Content starts

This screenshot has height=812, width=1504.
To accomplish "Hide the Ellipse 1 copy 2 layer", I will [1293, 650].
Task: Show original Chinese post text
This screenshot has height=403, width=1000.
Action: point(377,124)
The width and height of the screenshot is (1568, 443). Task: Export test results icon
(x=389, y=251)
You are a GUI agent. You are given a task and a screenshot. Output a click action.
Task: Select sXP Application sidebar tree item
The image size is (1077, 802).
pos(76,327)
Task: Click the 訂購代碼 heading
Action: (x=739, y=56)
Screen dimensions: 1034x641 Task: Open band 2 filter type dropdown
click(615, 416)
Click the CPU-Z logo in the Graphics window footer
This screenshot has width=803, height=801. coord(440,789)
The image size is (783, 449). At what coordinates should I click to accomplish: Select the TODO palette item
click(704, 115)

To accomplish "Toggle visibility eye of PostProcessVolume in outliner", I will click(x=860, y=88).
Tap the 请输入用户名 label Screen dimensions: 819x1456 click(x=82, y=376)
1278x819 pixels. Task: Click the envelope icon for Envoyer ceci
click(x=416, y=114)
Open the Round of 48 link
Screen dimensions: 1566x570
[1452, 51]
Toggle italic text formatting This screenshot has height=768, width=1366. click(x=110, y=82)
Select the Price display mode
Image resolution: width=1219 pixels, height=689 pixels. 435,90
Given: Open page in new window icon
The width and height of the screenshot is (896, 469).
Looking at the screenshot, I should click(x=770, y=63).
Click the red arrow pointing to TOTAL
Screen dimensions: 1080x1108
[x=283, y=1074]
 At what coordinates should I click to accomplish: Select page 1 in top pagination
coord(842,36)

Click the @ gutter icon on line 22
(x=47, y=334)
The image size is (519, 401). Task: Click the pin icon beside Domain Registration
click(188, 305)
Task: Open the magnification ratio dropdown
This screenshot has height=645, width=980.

Content ends

◆ **WHAT THE TASK ASKS**
Which lines contain "will"? Copy each of them from the listing.

◆ **EXPECTED ANSWER**
To accomplish "Hide the Ellipse 1 copy 2 layer", I will [1293, 650].
To accomplish "Toggle visibility eye of PostProcessVolume in outliner", I will click(x=860, y=88).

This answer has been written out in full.